Au Liban, les gens sont poussés à bout. Pour beaucoup, même ceux qui reçoivent une certaine solidarité de la part de leurs proches ou de leur communauté ou peuvent compter sur leurs économies, ce soutien n’est pas durable et finira par s’épuiser. D’autres, en particulier les réfugiés palestiniens et syriens, les travailleurs migrants et les personnes déplacées hors des abris établis sans services de base ni soutien, sont dans une situation encore pire, car leur situation déjà vulnérable est exacerbée par la peur constante pour leur vie.
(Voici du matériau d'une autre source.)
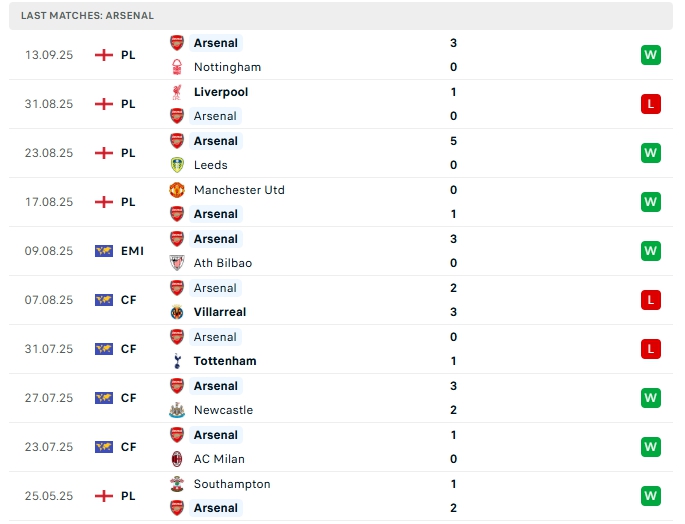685x524 pixels.
Task: Click the Liverpool club crest icon
Action: 177,92
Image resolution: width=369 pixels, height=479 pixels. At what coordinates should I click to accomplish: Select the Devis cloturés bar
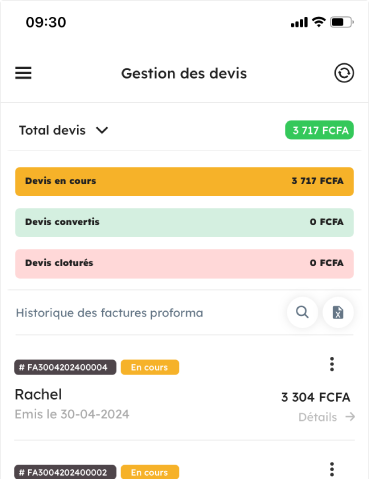tap(184, 263)
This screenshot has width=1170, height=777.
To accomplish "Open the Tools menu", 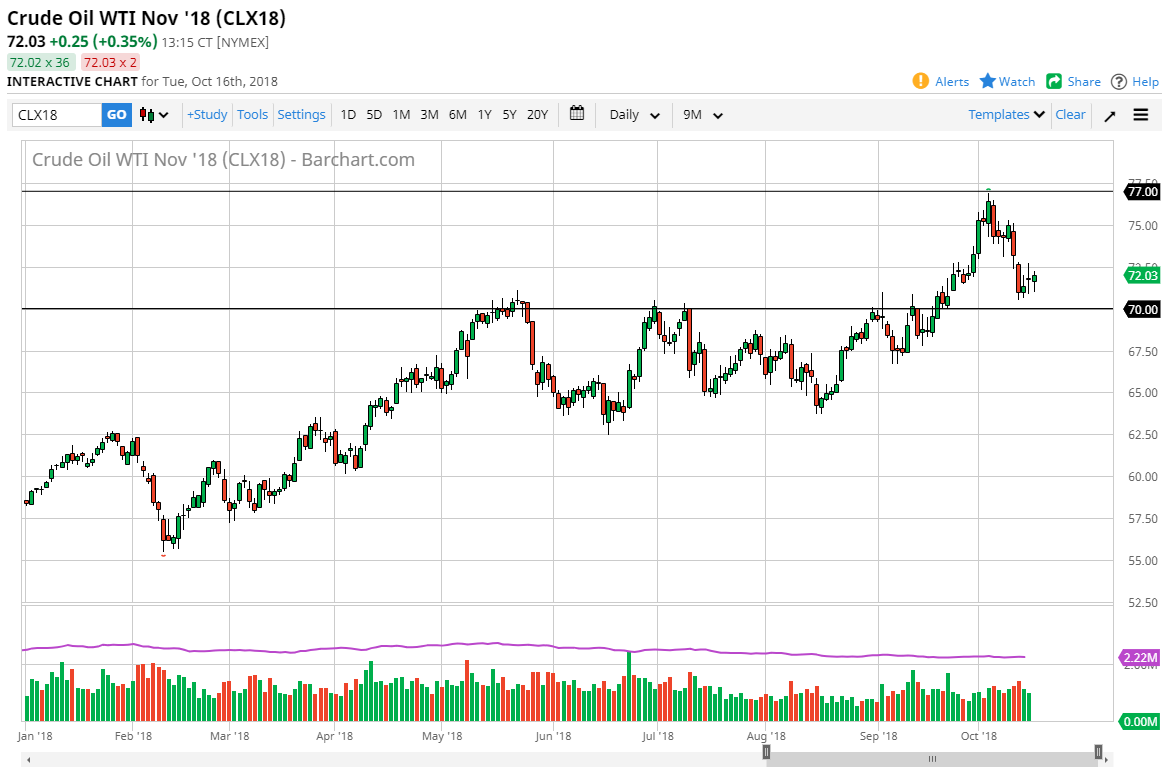I will coord(252,114).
« Les acteurs internationaux doivent intensifier leurs efforts pour mettre un terme à la violence et empêcher de nouvelles souffrances et pertes humaines dans la région », déclare M. Itta. 

« La situation humanitaire au Liban est déjà désastreuse et risque de se prolonger. Elle pourrait empirer si aucune mesure urgente n’est prise. Les personnes qui tiennent bon atteindront leur point de rupture – la situation n’est pas tenable et la situation humanitaire va empirer. Pour ceux qui sont déjà vulnérables, nous ne verrons que davantage de menaces pour leur santé et davantage de pertes humaines. »

Sekna évoque la vie qu’elle a construite avec son mari, Abu Ali, et les souvenirs qu’ils ont créés ensemble.

« Même si c’était modeste, avec quelques oliviers, c’était ma vie et mes souvenirs », dit-elle.

Le sud du Liban, d’où viennent Sekna et Abu Ali, est connu pour ses riches oliveraies, qui produisent l’une des meilleures huiles d’olive du pays. De génération en génération, la récolte des olives demande beaucoup de main-d’oeuvre, et fournit à de nombreuses familles leur principale source de revenus.

L’effondrement économique avait déjà plongé Sekna et d’autres Libanais dans l’incertitude. Tout ce qu’elle avait construit avec son mari lui avait été enlevé. Mais aujourd’hui, avec cette nouvelle guerre, ce sentiment d’incertitude s’est transformé en une perte profonde. Les souvenirs qu’elle chérissait semblent s’effacer dans le chaos du déplacement et de la destruction. Pour des gens comme Sekna, qui ont vécu les nombreuses crises du Liban, c’est comme si la guerre avait anéanti non seulement leur foyer, mais aussi leur sens de l’existence et leur raison d’être.

« Cet homme que vous voyez ici était le plus bel homme de la ville. Il travaillait à l’hôpital et on pensait qu’il en était le directeur à cause de son élégance. » Sa voix s’adoucit et elle soupire, semblant regretter le passé. 

« Oh, amour de ma vie, qui aurait pu imaginer ce que le monde nous réservait ? »

Réponse de MSF à la crise humanitaire au Liban

En réponse à l’escalade du conflit et aux bombardements israéliens intenses au Liban, MSF a déployé 22 équipes médicales mobiles dans différentes régions du pays. Ces équipes fournissent des premiers secours psychologiques, des consultations médicales générales, des médicaments et un soutien en santé mentale. MSF distribue également des articles essentiels tels que des couvertures, des matelas et des kits d’hygiène, et fournit de l’eau par camion aux écoles et aux abris où se sont rassemblées les personnes déplacées. De plus, nous offrons des repas chauds et de l’eau potable à des centaines de familles déplacées. MSF a également fait don de carburant et de kits de traumatologie à plusieurs hôpitaux, prépositionné 1 922 kg de fournitures médicales et formé plus de 400 professionnels de santé aux soins de traumatologie et à la gestion des blessés en masse à travers le pays. Depuis le 11 novembre 2024, nos équipes médicales ont également commencé à fournir un soutien pratique direct à l’hôpital de Baabda (gouvernorat de Beyrouth) dans sa salle d’urgence et un de ses blocs opératoires, ainsi qu’à l’hôpital turc (gouvernorat du Sud) dans son bloc opératoire, sa salle d’urgence et son service d’hospitalisation.